Rollstuhlgerechte Innenstadt

Rollstuhlgerechte Innenstadt

"Im Kurhaus bräuchten Rollstuhlfahrer Flügel"
Eine Aktion aus dem Jahre 2002

Hohe Bordsteinkanten, schwere Türen, Stolpersteine - die Kurstadt stellt Rollstuhlfahrer und Gehbehinderte stellenweise vor unüberwindliche Hindernisse. Die Bad Homburger Selbsthilfegruppe Samson hat Hürden und Barrieren untersucht und will mit dem Oberbürgermeister über Verbesserungen sprechen.

Der Kurhausvorplatz ist für Ramona Hemsath ein unüberwindlicher Berg. Ohne fremde Hilfe schafft sie die Steigung im Rollstuhl nicht. Als sportliche Rollstuhlfahrerin mit Kraft in den Armen hätte sie bergauf wenig Schwierigkeiten. Doch ihre Arme sind oft bleischwer, die Krankheit Multiple Sklerose (MS) nimmt ihr die Kraft.

Auch für Mitglieder der MS-Selbsthilfegruppe Samson, die zu Fuß gehen können, sind Ausflüge in der Kurstadt beschwerlich. Stufen hindern die Gebehinderten daran, Gebäude zu betreten. Grobes Pflaster am Finanzamt und Teppiche in Ladeneingängen werden zu Stolperfallen. Im Kurpark stören gepflasterte Querrinnen in den Wegen. "Entweder man ignoriert es oder versucht, mit entsprechenden Leuten bei der Stadt Kontakt aufzunehmen", sagt Hemsath.

Die Gruppe Samson, die sich vergangenes Jahr gründete und etwa 30 Mitglieder zählt (Stand 2002), entschloss sich, mit Oberbürgermeister Reinhard A. Wolters (CDU) und Bau-Stadtrat Michael Korwisi (Bündnis 90/Grüne) zu reden. Die Behinderten wollten ihnen vortragen, wo sie in Bad Homburg auf Hindernisse gestoßen sind.

Bei einem Rollstuhl-Spaziergang durch die Louisenstraße sollen die Politiker sich davon ein Bild machen.
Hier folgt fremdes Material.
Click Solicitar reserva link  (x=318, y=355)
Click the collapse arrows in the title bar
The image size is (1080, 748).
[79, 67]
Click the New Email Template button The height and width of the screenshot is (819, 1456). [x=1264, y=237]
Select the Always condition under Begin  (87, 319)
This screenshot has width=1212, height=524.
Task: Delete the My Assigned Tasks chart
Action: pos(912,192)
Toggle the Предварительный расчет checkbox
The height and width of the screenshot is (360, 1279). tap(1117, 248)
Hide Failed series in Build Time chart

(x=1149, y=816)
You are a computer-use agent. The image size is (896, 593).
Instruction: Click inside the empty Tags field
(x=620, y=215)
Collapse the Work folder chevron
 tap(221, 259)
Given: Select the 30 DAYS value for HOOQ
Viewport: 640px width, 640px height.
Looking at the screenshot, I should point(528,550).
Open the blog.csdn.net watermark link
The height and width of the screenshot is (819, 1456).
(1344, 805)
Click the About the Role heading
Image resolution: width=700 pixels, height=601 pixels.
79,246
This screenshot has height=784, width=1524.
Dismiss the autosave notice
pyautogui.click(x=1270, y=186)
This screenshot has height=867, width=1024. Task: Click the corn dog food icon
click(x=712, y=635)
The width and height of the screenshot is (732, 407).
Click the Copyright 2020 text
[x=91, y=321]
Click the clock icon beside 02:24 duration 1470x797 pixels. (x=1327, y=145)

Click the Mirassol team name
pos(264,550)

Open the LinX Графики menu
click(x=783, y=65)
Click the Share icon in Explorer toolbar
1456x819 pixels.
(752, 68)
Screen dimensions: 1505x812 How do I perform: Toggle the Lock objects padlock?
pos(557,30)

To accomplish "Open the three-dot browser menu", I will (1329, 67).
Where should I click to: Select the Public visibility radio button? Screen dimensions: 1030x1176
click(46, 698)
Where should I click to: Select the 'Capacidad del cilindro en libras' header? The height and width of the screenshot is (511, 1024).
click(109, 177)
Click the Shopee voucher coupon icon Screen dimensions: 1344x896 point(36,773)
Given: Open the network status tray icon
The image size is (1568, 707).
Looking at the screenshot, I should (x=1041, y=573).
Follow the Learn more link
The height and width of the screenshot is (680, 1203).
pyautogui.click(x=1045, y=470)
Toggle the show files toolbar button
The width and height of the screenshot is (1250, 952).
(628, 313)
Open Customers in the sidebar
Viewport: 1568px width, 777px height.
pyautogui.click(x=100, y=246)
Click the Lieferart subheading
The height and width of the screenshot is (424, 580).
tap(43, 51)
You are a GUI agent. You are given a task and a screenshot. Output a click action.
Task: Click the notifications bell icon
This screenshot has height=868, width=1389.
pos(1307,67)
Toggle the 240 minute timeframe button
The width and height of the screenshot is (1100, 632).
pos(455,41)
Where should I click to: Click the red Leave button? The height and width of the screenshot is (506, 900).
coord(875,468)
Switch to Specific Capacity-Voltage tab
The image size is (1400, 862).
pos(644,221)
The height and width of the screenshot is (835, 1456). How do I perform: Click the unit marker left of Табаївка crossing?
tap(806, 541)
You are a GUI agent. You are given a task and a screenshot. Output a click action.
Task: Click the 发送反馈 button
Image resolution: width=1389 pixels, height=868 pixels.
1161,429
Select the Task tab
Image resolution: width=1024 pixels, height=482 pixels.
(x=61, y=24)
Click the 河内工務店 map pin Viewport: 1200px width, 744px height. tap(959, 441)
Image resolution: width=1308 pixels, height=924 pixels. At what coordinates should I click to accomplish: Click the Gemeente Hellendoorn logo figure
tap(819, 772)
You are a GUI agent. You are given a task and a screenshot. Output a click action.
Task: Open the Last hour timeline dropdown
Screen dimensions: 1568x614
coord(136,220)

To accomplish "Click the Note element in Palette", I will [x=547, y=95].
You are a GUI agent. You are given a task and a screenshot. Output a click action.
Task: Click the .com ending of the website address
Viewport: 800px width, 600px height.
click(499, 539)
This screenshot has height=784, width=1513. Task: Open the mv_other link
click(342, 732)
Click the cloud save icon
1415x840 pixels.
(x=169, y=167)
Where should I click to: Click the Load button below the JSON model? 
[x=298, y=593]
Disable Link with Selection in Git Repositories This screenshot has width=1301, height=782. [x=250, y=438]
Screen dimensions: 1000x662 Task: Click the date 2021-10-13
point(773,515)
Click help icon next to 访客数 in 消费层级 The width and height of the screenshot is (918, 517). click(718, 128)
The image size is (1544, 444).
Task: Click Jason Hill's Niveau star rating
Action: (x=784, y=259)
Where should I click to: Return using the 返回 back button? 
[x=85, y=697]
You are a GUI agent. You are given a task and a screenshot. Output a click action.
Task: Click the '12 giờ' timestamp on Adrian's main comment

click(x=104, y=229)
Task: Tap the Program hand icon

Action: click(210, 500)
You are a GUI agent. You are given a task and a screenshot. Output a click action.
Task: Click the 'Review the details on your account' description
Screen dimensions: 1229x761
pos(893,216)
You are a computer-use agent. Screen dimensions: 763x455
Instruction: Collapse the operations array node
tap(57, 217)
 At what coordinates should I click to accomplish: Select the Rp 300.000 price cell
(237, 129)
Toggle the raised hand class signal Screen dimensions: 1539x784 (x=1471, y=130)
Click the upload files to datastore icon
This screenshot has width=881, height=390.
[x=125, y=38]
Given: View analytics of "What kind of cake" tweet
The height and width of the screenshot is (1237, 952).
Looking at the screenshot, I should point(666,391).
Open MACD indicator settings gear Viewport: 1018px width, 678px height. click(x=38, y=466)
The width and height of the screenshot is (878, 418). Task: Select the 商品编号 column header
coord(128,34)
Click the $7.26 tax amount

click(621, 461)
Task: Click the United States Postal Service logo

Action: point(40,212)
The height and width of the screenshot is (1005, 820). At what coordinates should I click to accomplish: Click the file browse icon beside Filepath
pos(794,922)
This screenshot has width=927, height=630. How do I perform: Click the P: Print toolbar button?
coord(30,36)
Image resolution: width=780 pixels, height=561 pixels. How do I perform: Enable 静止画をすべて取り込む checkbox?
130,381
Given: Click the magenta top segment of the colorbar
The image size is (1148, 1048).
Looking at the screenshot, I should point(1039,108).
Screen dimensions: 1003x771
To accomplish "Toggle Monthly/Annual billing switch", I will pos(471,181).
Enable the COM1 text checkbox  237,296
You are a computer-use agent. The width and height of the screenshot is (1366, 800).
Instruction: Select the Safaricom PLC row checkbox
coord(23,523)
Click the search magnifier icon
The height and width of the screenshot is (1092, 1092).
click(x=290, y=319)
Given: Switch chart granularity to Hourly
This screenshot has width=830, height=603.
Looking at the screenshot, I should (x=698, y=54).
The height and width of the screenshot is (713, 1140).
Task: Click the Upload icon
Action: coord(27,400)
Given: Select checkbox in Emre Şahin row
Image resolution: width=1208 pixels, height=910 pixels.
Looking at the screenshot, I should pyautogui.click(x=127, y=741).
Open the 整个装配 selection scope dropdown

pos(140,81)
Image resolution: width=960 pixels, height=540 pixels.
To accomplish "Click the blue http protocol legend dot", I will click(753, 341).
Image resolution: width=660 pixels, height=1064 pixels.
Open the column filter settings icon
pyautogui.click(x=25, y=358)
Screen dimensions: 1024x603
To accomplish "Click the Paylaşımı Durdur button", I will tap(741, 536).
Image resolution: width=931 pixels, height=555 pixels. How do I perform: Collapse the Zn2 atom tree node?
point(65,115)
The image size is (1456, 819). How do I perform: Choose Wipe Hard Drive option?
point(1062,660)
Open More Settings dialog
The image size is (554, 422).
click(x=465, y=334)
Hemsath und Toni Tischlik haben im Rollstuhl Parkhäuser, Behindertenparkplätze, Straßen und Plätze untersucht. Ein Stadtführer für Behinderte, den die Stadt 2001 herausgegeben hat, weist zwar auf Parkplätze, Zugangsmöglichkeiten und Toiletten für Behinderte hin. Doch die Suche nach dem Behinderten-WC im Kurhaus gestaltet sich wie eine Schnitzeljagd. Kein Symbol weist auf das Behinderten-WC hin. "Man muss dem Schild zur öffentlichen Toilette folgen", weiß Hemsath jetzt. Hat sie diese im Parkhaus gefunden, sieht sie an der Tür ein Schild mit dem Hinweis, dass Rollstuhlfahrer den Toiletten-Schlüssel beim Pförtner zwei Etagen höher bekommen. Das WC für sie befindet sich schließlich in der Theatergarderobe in der Ladengalerie ein Stockwerk darunter. Dorthin fährt allerdings nur einer von zwei Aufzügen, steigt sie aus dem anderen aus, steht sie vor Treppen. "Darüber hat sich einfach niemand Gedanken gemacht", bedauert eine Frau aus der Gruppe.Nicht zu Ende gedacht haben Planer auch bei den Parkplätzen am Rathaus. Vor dem Gebäude gibt es keine Stellplätze für Behinderte. Gegenüber ist die Bordsteinkante an den zwei Behindertenparkplätzen so hoch, dass Rollstuhlfahrer nicht über die Straße kommen. Um die Türen der Parkhaus-Tiefgarage zu öffnen, haben sie Hemsath zufolge "richtig Arbeit".

Die Wege im Rathaus können sie nach Auskunft von Pressesprecherin Roswitha Hoflender allerdings abkürzen: Behinderte können die Bediensteten zu sich in den Stadtladen bitten und sich dort auch in einem getrennten Zimmer beraten lassen.